The New M.E. Generation











I then decided to reply to him and see where this conversation would lead.

‘Hey, are you also a firefighter?’ asked I.

‘No, just a paramedic’, answered he.

‘So you work every other day.’

‘Yes and at my job right now.’

‘So if there’s no calls you sit by the computer.’

‘Yes, how do you know?’

‘I was once friend’s with a firefighter and had the opportunity to visit the station where he worked. His colleagues were studying, watching TV, or surfing the net. It was a nice experience.’

‘The guy or the station?’

‘Both.’

‘So what happened that you two are not together?’

‘It just didn’t work out. Listen, I had a long day, so maybe we’ll chat some more tomorrow’, concluded I.

It was true that I had a stressful day, but wasn’t in the mood in getting into details about an experience that happened a long time ago (see ‘You Can Be My Hero’).

That particular guy was like the second I met right out of what I’ve always referred to as ‘my past life’. Right now I don’t need to dwell on the reasons of why we stopped even having a conversation.

There was a time when I was upset about the whole incident, but now it just feels like a blur, or perhaps something lived out of a movie or something.

I have no regrets about it or feel any more anger towards him or the moment. In simple words, it wasn’t meant to be and wouldn’t have worked out in the present either.

If I take a humorous approach to it, all I can say is, ‘what was I thinking?’ That maybe something extraordinary could happen, that I was meant to be rescued by someone I barely knew, when in fact I started rescuing everything that I represented and the new life I had barely started to live.
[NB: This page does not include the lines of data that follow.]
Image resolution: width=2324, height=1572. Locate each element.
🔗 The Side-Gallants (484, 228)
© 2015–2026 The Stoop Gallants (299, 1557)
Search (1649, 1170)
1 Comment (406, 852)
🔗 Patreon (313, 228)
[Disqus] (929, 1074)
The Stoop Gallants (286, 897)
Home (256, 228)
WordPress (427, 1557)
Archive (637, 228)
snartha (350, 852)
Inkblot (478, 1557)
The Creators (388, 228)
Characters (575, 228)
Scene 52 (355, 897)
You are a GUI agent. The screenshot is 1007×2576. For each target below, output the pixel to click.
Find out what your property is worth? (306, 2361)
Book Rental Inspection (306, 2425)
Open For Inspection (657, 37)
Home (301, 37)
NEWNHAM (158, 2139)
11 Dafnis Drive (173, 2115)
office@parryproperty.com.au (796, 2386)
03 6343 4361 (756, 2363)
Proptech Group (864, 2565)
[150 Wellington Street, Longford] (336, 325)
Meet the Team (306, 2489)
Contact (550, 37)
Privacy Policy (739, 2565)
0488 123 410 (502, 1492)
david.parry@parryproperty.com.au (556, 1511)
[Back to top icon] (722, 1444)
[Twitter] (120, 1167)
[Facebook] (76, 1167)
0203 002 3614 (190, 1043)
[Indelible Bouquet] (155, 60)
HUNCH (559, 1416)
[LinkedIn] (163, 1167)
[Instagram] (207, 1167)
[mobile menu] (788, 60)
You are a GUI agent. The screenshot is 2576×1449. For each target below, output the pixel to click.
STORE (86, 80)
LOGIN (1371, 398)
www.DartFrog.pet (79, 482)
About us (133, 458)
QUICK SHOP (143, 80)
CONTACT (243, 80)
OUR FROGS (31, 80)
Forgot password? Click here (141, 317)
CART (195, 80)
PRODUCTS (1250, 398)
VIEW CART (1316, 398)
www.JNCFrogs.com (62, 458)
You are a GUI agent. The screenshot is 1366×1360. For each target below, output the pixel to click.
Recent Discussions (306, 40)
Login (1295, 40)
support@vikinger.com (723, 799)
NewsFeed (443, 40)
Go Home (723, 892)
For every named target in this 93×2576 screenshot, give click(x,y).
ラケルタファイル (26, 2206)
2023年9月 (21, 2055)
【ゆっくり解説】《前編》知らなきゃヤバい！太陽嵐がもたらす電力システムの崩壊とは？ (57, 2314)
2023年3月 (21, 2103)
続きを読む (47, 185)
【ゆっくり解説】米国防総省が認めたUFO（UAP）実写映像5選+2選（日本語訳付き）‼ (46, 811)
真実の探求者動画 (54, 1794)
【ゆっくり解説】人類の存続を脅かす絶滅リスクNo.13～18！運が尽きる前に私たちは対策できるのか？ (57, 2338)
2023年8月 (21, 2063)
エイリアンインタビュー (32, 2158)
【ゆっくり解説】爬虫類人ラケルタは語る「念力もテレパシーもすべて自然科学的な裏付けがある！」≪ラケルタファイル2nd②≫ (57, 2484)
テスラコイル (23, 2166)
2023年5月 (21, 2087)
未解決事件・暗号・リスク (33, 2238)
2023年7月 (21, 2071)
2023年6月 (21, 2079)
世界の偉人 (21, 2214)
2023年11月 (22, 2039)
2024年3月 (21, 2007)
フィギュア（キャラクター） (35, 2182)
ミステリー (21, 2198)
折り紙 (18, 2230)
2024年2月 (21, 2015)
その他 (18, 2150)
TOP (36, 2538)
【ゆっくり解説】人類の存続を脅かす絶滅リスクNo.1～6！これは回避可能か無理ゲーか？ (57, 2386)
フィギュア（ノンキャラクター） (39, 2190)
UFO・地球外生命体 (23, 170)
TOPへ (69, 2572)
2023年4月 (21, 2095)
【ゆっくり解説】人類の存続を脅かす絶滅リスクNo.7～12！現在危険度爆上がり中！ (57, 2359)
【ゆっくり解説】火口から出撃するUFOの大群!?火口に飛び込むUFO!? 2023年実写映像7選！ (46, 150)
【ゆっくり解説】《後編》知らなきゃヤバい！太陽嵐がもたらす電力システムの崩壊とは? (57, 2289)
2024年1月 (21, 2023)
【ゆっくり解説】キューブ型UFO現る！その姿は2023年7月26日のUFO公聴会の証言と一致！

I sometimes think about Bryan and how we met, and the brief moments we shared. He wasn’t really a bad person. He was just someone who was different from me in so many ways in personality, life experiences, upbringing, and else that I’m certain now it never stood a chance of becoming anything.

And then there’s me. I always strive for in having achieving something as minimal as a friendship. That’s the semi-romantic side of me that wants to say, ‘something positive came out of this’.

If I look at that, then I can say that this guy came into my life because he was the type of person I needed to meet when I had just re-started this whole dating craziness.

He came, he gave, and then he left when the alarm went off and was time to go, that’s all. I have no regrets and that’s the way it should be.



I was driving back home and more than happy that this night was finally over when he makes a confession.

“Hey, chica, I don’t think I can drive home.”

Say what? I stared at him even more closely. He’s either telling me the truth or he’s trying to pull this off so he stays over my apartment and try to take it to the next level.

From what I learned from him and his past, he thinks he’s going to put me in the sack. Honestly, even if he the last man standing, I’m not interested in him at all, not even for a ‘quickie’.

If he’s indeed that wasted, the farthest he can go is crashing on my sofa and I sleeping in my room with the door locked.

When we got to my apartment, he started rambling that he was not up to driving and so on. I brought a pillow and blanket, and placed it on my sofa and he wasn’t happy at all.

He kept saying things I didn’t care to listen and his demeanor made me realize he was fine enough to leave.

I don’t remember what I told him, but he got the message that it was time to go home somehow and ‘relieve’ whatever was inside of him.

“Damn, girl, I can’t believe you’re making me go in my condition. I don’t know if I’ll make it home….” He kept on and on.

Yeah, yeah, yeah, keep moving. Talk it over with your pillow and get over it.

As for myself, whatever is left of this night will be spent comfortably with my own pillows and television.

If I’m lucky I’ll find a comedy and laugh, a lot. This has certainly been a long day and the drama has worn me out.

I’m not quite sure this will be the last chapter with this guy. Let’s see how long the intermission lasts.